Angry student-athletes and alumni see a school that has made football its primary focus, spending lavishly since high-profile coach Frank Solich was hired two seasons ago, and pouring more money into the team after it played in the GMAC Bowl last season.

A Web site to centralize efforts to keep the sports, www.saveousports.org, criticizes the $531,105 reportedly spent by the football team to travel to the bowl game in Mobile, Ala., among other perks, while Hocutt admits that cutting the four sports will save only $685,000.

The two sides have clashed openly since the Jan. 25 announcement to discontinue the sports. Hocutt met with student-athletes in an open forum to discuss concerns. He listened to a proposal made by track members that the school consider phasing out the sports over the next three years so that athletes already at OU could finish their careers at the school - a proposal which he dismissed a day later. Now, the last-ditch effort to appeal to the Board of Trustees.

Hocutt heard the stunned silence give way to a swelling movement to save the teams. Web sites have been established and donations sought. OU's Graffiti Wall was spray-painted to criticize the action. T-shirts mock the focus on football, proclaiming, "Got Frank? Lost swimming, lost lacrosse, lost track."
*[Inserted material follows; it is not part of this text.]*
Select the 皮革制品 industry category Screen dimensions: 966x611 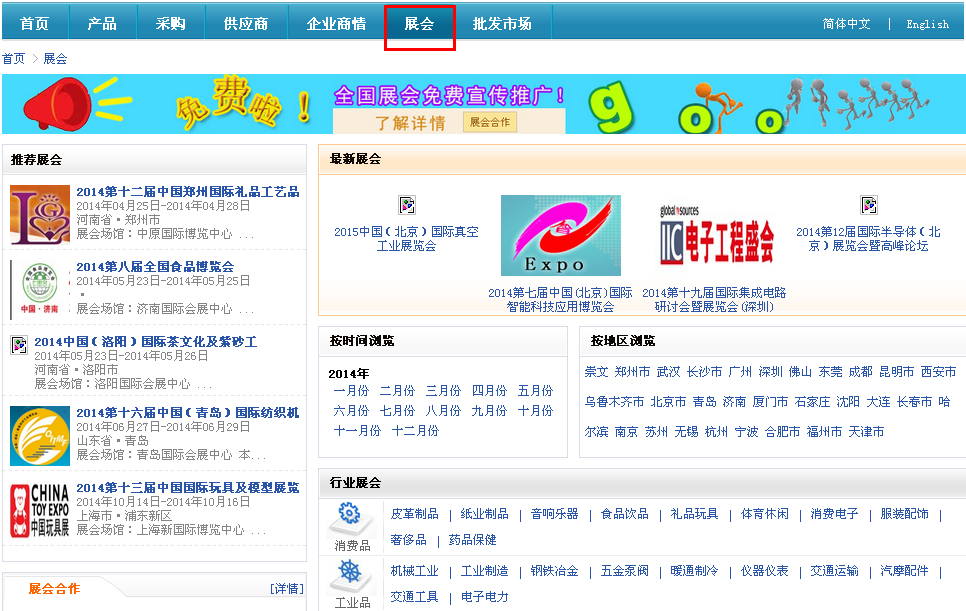[414, 513]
Prominent alums have condemned the actions. At least one, former OU track coach Stan Huntsman, who also coached the 1988 U.S. Olympic team, sent a letter to the school demanding that it remove him from alumni records and "dismantle and destroy my pictures that appear in the Ohio University Hall of Fame."
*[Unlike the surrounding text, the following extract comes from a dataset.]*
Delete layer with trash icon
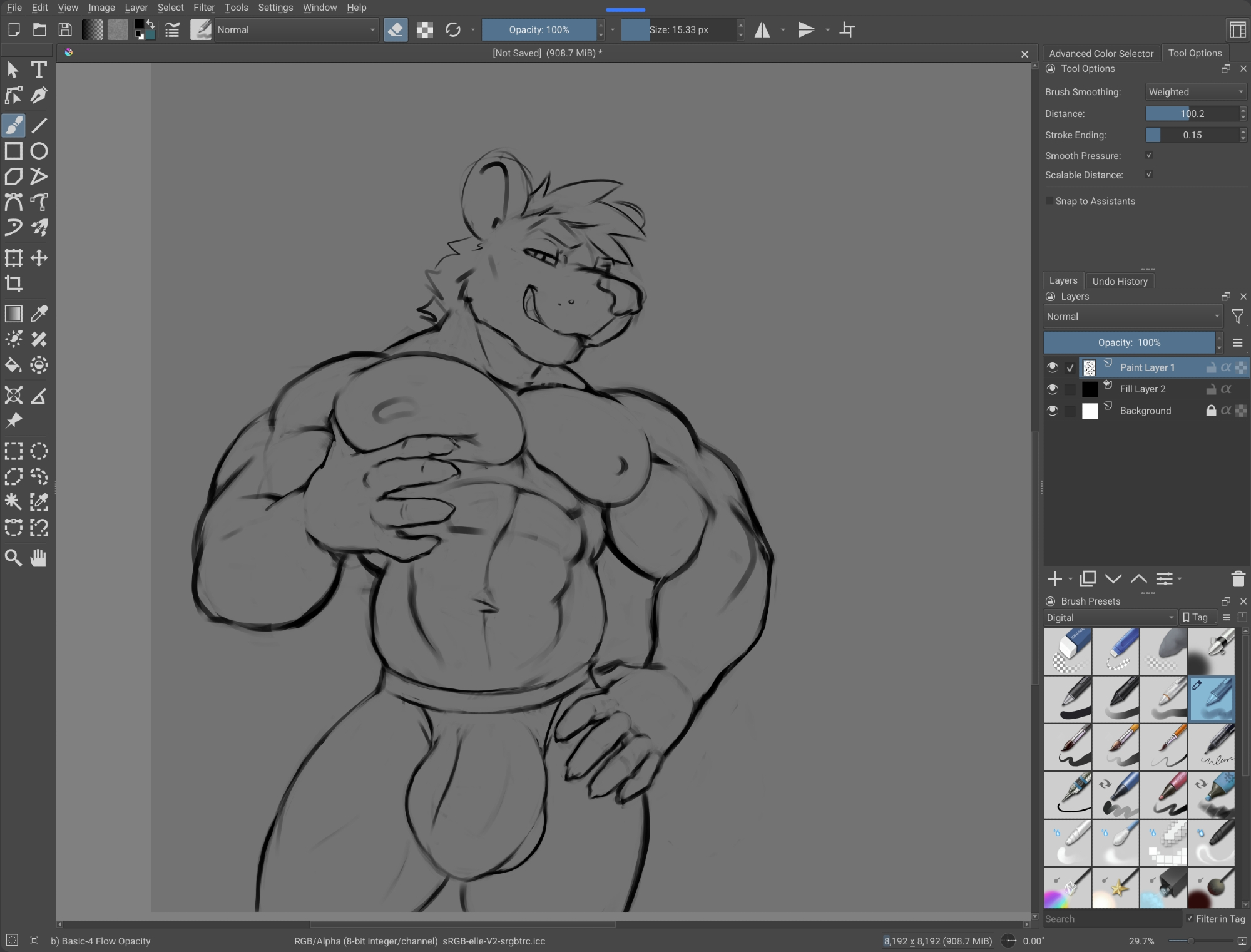1251x952 pixels. 1237,579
But Hocutt has no regrets about either how the decision was made or how the announcement was handled. Hocutt said he formed an advisory committee made up of faculty members and former athletes - but did not include current student-athletes.

"The thing that bothered us the most is that the entire thing was done behind closed doors," said Eric Vandenberg, a junior pole vaulter from Medina. "There was no discussion, no open debate about this. No input from students or any of the athletes who were to be affected by these cuts."
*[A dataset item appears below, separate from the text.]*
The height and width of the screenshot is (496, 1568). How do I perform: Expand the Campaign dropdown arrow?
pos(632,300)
Hocutt defended the process, which he calls the first step in a "long-term recovery plan" to cut athletic department costs.

"There's no easy way to do this," said Hocutt, who has been at OU for 18 months. "I certainly understand the students wanting to be involved in the decision. But I did not, and still do not, think these are appropriate matters for us to discuss with them or within our community."

Hocutt said he talked with administrators at other schools that have had to cut athletic programs in recent years. In the MAC, alone, 22 sports at seven other schools have been slashed since 1999.

"The decision is final," Hocutt said. "As unfortunate as it may be, the decision is final."

So those left focus on how to find motivation to go on.

Greg Werner, the swimming and diving coach, will lose the men's team but remain to coach the women's team.

"I have mixed emotions," Werner said. "Certainly the knee-jerk reaction is that I don't want to be here anymore, but then I realize I owe it to the program to stay here and protect the program, to stay here and fight."

Upperclassmen have encouraged underclassmen to transfer, and athletes such as Fattlar and Vandenberg who don't want to lose ground on their majors search for incentive to compete in their final track season at OU.

"One of the big things that's hard right now is separating the administrators from the school," Fattlar said. "That's the way we have to think about it. We all came to Ohio University because we love this school and everything about it. This was a decision made by administrators. It wasn't Ohio University."

Said Vandenberg: "The first couple days, even the first week after the announcement, I didn't want to go to practice. That's the first time in seven years of track and field that I didn't want to go to practice.

"Now, the realization has sunk in that this is my last chance, so I'd better take it very seriously and throw everything I've got into it."